The interplay between thermomigration and stress-driven hydrogen transport in metals

TL;DR

This paper develops a thermodynamically consistent model to analyze how thermomigration and stress-driven mechanisms influence hydrogen transport in metals, revealing thermomigration's dominance in heat exchangers and its interplay with stress effects.

Contribution

It introduces a mechanistic framework for hydrogen thermomigration within a finite element model, providing new insights into hydrogen redistribution in metals under thermal and stress conditions.

Findings

Thermomigration often dominates hydrogen redistribution in heat exchangers.

Stress-driven transport becomes significant near sharp stress concentrators.

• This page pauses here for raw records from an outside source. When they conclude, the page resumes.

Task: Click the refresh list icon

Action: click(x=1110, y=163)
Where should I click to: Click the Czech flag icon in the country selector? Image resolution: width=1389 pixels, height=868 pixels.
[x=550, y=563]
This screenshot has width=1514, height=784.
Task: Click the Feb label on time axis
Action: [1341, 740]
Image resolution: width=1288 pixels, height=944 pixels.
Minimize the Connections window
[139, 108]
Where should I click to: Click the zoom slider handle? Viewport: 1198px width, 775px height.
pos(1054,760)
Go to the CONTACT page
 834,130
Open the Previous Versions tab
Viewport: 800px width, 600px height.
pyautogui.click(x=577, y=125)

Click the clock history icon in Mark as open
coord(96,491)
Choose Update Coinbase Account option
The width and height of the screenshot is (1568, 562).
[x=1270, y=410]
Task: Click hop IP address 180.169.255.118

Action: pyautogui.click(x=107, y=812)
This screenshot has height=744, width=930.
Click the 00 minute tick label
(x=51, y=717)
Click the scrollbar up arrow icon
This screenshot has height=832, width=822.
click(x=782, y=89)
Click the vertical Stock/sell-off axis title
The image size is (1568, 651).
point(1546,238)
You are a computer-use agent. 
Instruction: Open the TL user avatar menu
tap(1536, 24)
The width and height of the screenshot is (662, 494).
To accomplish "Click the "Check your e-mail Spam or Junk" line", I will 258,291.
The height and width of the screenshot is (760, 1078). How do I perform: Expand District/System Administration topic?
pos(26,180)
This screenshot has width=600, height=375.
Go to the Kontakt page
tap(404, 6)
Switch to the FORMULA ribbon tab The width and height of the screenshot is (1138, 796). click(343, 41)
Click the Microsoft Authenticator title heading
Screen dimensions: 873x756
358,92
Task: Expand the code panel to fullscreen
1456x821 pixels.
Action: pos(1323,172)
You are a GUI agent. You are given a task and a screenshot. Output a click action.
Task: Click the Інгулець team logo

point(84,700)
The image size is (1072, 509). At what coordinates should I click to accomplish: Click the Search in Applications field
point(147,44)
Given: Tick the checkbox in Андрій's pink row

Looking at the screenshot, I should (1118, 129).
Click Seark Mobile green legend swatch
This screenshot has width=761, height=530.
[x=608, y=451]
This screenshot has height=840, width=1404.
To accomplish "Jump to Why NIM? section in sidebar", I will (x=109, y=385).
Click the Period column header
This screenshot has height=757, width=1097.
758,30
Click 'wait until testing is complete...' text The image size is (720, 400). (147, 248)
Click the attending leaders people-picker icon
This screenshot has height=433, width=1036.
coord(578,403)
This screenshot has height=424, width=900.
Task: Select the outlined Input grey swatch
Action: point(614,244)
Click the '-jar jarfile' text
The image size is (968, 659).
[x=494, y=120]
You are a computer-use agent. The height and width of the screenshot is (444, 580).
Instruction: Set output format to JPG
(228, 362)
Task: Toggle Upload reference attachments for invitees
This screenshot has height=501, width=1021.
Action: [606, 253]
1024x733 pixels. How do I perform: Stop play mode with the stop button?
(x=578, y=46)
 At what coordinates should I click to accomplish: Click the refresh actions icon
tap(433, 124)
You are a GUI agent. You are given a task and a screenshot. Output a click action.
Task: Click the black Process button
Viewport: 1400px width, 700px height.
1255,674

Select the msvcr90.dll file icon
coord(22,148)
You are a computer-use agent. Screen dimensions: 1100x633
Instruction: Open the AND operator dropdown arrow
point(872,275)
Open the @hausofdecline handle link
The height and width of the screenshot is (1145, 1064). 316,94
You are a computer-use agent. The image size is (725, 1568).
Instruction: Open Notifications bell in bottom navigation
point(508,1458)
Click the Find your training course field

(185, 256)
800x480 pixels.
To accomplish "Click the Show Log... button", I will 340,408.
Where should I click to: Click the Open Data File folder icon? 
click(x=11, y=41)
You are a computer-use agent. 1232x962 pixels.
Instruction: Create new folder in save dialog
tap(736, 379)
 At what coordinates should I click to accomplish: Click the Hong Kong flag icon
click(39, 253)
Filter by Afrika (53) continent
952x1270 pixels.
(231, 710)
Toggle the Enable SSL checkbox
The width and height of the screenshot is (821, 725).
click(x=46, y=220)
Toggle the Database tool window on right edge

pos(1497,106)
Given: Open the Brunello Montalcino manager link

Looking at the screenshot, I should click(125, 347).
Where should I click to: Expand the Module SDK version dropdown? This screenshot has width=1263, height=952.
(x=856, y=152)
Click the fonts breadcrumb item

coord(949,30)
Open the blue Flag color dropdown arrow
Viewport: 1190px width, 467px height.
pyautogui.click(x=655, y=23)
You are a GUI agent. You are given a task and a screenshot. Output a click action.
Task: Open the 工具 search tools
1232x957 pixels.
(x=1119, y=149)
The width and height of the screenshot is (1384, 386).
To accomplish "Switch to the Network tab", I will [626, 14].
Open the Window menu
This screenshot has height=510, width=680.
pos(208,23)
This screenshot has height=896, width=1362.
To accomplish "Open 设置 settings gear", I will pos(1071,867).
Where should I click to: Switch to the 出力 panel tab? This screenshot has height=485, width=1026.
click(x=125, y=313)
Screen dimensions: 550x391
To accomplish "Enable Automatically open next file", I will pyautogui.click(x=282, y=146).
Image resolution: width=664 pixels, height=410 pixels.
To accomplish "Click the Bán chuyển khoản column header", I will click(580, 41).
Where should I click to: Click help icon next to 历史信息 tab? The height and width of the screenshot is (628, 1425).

A graphical method helps identify the dominant transport mechanism quickly.

Abstract

Thermomigration is the driving force for hydrogen transport due to a temperature gradient. It can compete with hydrogen transport induced by stress gradients. While stress-driven hydrogen migration is well established, thermomigration remains comparatively underexplored, largely due to limited mechanistic understanding and a scarcity of experimental data. In this work, we develop a thermodynamically consistent framework for hydrogen transport, incorporating a mechanistic model for thermomigration. This is implemented within a finite element framework using an effective chemical potential. Using case studies of iron and nickel heat exchangers and zirconium alloy nuclear fuel cladding, we quantify the competing and synergistic effects of thermomigration and stress-driven transport. We show that thermomigration often dominates hydrogen redistribution in heat-carrying components, even in the presence of significant thermal incompatibility stresses. However, stress-driven transport is shown to become decisive near sharp stress concentrators. A graphical method is introduced to rapidly identify the dominant transport mechanism without requiring fully coupled simulations. The results provide practical guidance for assessing hydrogen redistribution and embrittlement risk in heat-carrying structural components.